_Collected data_
-------

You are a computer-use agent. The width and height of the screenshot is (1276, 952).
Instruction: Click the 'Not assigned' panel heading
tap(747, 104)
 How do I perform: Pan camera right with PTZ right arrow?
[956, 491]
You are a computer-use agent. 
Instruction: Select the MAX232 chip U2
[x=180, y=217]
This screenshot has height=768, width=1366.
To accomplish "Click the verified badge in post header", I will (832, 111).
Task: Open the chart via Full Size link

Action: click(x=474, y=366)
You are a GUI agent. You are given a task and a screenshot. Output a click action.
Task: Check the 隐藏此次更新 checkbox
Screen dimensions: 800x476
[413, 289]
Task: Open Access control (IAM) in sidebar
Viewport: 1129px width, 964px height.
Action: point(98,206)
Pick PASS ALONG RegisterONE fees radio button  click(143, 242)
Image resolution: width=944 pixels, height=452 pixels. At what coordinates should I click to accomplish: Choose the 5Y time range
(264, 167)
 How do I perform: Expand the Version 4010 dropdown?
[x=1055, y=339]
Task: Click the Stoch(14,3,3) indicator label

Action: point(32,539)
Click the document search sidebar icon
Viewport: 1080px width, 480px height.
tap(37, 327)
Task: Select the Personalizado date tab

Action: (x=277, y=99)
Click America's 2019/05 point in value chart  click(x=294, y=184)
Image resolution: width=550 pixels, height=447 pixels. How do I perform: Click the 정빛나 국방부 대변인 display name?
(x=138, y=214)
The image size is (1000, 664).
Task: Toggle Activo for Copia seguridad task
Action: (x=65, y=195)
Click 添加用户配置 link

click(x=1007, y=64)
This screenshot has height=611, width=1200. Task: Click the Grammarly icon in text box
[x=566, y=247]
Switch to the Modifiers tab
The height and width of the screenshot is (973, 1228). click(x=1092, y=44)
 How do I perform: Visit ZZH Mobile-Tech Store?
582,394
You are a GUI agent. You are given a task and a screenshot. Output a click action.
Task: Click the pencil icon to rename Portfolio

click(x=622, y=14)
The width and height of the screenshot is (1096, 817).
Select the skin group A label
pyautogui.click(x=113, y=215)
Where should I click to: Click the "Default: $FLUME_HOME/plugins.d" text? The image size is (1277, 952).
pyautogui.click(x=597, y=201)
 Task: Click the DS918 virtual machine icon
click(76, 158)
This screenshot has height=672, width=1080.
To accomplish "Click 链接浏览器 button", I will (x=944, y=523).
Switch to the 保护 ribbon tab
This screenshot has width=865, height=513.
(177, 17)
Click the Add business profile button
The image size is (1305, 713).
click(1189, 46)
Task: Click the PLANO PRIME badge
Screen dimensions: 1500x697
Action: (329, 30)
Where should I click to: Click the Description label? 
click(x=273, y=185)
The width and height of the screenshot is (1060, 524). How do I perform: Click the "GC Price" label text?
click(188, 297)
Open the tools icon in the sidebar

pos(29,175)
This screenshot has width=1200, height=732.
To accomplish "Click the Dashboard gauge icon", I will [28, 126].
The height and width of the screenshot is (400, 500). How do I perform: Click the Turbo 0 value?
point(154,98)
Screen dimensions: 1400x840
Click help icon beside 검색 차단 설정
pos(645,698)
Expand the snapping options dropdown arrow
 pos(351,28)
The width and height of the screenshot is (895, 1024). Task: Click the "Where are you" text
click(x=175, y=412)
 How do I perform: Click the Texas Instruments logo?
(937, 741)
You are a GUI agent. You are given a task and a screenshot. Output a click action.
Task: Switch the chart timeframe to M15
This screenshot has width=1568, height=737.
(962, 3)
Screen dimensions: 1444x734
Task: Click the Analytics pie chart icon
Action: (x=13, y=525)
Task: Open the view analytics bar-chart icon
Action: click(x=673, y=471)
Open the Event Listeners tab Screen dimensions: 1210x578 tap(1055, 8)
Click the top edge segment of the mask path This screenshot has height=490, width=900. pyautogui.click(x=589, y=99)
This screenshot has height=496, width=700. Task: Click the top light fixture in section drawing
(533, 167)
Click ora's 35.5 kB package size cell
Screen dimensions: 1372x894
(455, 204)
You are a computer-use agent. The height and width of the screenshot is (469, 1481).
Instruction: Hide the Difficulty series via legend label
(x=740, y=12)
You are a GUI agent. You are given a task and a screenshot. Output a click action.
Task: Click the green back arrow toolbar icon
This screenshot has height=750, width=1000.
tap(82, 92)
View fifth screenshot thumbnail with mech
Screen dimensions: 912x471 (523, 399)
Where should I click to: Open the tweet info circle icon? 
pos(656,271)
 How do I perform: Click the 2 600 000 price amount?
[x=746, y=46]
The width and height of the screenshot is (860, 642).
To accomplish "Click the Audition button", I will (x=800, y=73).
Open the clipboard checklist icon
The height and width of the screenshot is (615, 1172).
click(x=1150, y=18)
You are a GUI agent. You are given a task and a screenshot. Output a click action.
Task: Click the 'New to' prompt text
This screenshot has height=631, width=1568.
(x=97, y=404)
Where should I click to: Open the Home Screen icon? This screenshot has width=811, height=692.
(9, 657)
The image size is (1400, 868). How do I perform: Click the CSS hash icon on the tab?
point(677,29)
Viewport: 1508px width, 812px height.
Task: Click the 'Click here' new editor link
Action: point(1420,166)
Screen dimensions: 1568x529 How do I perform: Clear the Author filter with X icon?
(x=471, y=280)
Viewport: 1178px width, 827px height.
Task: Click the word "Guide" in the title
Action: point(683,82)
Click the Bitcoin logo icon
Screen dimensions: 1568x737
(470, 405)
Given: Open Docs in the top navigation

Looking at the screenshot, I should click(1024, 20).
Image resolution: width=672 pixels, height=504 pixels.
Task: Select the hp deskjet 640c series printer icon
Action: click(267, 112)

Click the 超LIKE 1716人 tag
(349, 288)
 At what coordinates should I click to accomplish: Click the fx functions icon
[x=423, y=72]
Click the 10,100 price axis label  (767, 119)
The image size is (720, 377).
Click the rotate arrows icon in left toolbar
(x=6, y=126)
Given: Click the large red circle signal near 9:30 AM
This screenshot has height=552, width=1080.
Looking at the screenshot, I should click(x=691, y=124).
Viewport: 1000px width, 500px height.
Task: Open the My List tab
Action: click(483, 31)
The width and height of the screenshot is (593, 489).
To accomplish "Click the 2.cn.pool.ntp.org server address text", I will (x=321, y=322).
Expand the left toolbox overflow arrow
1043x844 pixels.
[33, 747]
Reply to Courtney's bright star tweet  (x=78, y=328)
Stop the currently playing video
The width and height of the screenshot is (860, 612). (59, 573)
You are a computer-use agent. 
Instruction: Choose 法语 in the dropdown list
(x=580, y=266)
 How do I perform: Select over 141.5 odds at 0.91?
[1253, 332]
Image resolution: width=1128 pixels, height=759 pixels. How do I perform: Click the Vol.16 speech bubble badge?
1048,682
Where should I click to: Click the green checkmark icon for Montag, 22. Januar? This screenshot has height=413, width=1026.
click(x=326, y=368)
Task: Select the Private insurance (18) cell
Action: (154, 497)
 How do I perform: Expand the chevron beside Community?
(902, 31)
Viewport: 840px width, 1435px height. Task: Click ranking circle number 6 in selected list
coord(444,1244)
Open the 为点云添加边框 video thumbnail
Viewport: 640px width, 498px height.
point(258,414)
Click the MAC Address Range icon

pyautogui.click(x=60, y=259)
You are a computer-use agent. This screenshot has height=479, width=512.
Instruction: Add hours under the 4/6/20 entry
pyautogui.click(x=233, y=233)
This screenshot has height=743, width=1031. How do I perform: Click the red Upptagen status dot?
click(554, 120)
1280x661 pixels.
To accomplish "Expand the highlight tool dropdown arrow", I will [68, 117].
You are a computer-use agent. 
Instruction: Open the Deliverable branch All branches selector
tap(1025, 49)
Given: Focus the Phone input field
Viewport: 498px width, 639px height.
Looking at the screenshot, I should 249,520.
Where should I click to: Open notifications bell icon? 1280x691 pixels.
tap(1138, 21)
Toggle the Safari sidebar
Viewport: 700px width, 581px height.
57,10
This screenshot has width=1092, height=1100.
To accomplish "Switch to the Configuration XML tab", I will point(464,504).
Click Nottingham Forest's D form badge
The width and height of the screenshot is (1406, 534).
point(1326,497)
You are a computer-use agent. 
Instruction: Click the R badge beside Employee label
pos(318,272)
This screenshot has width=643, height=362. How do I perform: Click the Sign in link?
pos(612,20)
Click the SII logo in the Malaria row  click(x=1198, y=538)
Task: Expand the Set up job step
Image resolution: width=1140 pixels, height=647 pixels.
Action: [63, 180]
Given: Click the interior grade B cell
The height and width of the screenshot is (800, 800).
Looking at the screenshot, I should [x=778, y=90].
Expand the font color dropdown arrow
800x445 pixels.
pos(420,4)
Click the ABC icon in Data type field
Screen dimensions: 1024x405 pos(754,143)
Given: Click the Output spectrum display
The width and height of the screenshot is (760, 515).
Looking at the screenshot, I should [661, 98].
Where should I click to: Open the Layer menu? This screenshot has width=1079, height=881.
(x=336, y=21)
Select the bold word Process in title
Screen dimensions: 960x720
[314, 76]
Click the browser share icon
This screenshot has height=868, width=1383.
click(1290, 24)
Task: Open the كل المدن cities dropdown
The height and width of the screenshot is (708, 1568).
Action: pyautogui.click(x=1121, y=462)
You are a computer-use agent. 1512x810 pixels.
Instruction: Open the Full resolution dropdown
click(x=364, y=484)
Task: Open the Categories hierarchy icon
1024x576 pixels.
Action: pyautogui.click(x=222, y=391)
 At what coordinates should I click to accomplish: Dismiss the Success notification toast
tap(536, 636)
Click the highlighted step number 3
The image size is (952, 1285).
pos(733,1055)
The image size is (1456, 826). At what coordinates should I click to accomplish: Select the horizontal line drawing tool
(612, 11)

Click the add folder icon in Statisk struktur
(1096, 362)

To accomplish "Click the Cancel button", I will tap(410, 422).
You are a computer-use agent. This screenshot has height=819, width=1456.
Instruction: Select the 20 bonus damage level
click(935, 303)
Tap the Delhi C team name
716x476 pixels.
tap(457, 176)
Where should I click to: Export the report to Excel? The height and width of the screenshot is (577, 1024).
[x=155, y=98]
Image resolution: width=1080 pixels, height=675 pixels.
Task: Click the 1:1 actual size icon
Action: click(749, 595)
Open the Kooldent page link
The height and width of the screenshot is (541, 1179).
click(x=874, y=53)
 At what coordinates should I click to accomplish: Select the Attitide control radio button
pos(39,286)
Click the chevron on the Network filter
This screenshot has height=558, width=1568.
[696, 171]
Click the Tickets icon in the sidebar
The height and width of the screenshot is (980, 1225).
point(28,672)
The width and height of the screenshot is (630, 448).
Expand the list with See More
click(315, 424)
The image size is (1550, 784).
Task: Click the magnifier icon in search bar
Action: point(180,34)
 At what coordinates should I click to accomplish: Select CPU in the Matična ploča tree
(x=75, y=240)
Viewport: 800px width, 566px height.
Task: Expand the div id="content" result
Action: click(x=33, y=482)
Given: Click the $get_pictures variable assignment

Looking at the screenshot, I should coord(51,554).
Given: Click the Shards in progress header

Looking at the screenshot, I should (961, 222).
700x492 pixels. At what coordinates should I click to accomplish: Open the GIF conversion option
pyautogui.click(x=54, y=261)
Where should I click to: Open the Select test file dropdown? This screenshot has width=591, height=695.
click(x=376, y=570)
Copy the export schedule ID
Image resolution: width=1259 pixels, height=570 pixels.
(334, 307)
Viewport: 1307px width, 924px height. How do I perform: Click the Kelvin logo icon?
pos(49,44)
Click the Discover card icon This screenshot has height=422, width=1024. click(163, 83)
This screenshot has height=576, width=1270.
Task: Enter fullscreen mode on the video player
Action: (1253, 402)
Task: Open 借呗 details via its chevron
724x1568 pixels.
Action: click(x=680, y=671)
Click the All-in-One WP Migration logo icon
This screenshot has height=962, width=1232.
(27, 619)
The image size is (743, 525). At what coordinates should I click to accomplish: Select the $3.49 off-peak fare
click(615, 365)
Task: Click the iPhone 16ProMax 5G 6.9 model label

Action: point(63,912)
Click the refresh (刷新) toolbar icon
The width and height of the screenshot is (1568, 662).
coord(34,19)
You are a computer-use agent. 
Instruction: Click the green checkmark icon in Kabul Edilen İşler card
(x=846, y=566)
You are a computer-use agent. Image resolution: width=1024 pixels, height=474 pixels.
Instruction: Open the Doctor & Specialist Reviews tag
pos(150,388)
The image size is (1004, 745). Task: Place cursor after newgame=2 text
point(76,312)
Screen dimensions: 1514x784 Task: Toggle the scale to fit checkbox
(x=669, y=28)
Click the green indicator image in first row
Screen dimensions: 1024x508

-------

_EXERCISE DETAILS_
Scan the data above for the string "step". Copy every line in which it appears.

_WRITTEN SOLUTION_
Task: Expand the Set up job step
Click the highlighted step number 3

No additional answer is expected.